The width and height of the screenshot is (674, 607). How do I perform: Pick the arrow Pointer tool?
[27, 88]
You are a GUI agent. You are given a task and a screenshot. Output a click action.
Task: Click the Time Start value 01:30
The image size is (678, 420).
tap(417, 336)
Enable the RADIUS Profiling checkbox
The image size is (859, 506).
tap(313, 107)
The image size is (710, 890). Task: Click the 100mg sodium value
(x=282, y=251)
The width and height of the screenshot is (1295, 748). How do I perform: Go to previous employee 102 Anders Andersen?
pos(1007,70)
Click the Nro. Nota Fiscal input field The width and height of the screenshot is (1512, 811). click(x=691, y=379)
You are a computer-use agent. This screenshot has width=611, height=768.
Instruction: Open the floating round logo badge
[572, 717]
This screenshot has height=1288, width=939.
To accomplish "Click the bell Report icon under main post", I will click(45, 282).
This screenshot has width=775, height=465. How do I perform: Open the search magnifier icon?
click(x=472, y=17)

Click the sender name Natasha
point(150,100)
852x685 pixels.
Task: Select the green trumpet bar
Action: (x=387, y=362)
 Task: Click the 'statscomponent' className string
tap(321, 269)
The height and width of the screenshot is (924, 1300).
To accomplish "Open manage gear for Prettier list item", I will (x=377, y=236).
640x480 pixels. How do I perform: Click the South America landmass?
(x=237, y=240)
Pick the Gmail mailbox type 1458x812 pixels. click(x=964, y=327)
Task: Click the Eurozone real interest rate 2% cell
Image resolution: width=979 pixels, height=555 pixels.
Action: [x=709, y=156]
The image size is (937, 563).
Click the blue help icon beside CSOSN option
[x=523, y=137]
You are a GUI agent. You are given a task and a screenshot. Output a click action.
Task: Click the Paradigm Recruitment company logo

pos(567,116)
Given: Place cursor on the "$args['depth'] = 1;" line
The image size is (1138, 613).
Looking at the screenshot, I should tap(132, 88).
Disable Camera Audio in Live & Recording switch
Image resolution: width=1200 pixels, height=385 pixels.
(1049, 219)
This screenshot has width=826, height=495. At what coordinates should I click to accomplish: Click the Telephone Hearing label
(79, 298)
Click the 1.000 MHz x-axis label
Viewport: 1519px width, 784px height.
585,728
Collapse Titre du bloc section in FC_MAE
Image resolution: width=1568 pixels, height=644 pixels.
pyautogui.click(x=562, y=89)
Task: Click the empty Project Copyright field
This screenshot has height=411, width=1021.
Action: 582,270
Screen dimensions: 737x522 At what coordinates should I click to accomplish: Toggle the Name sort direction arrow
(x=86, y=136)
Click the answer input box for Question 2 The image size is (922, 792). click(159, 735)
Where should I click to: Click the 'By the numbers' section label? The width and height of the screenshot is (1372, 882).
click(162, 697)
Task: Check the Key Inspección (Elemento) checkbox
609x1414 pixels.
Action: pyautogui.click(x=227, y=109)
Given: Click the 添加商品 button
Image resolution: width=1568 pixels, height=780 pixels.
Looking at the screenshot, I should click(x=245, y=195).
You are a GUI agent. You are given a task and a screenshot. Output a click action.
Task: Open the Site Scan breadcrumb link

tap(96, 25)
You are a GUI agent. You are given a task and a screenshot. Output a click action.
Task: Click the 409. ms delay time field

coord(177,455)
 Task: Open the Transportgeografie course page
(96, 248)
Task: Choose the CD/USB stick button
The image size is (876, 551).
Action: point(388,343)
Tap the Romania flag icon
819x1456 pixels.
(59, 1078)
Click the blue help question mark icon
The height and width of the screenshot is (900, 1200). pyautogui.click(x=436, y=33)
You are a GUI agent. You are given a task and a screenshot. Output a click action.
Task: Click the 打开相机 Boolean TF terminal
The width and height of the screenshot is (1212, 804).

** PROBLEM TO WORK ON **
Copy out every line of the listing that includes the string "will".

** ANSWER FOR THIS EXERCISE **
To accomplish "Click the bell Report icon under main post", I will click(45, 282).
To accomplish "Open manage gear for Prettier list item", I will (x=377, y=236).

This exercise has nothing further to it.